Aim of the exercise: Below are the records; give again exactly the line with "You are a computer-use", the line with "Open User Statuses", and each line that lies between them, and nothing besides.

━━━ Given information ━━━

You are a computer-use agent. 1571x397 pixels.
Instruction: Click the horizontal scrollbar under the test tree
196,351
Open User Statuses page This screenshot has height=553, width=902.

━━━
━━━ Given information ━━━

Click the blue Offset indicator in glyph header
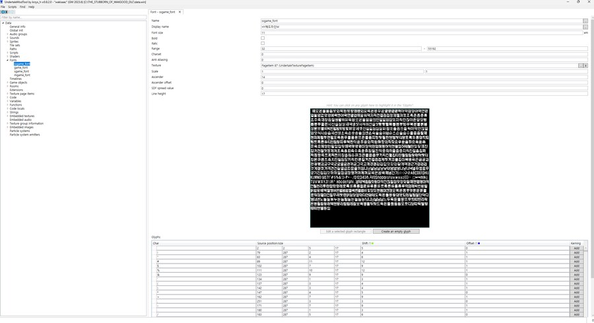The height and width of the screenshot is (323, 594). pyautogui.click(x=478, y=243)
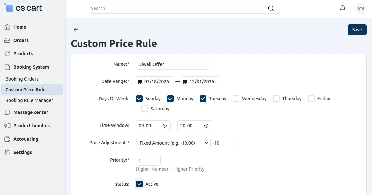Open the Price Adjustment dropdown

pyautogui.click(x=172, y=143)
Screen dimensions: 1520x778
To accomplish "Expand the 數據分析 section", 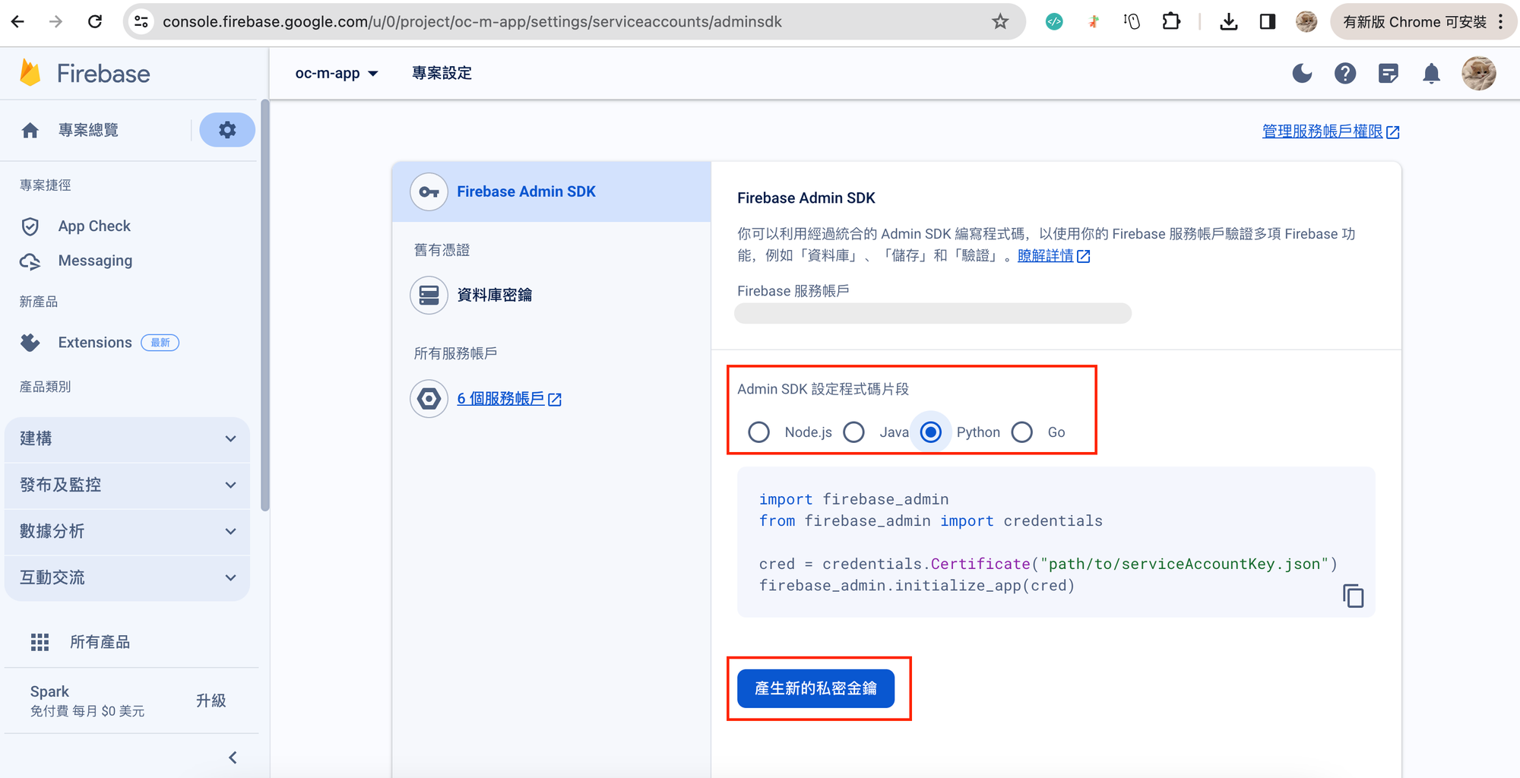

━━━

Exercise solution:
You are a computer-use agent. 1571x397 pixels.
Instruction: Click the horizontal scrollbar under the test tree
196,351
Open User Statuses page This screenshot has height=553, width=902.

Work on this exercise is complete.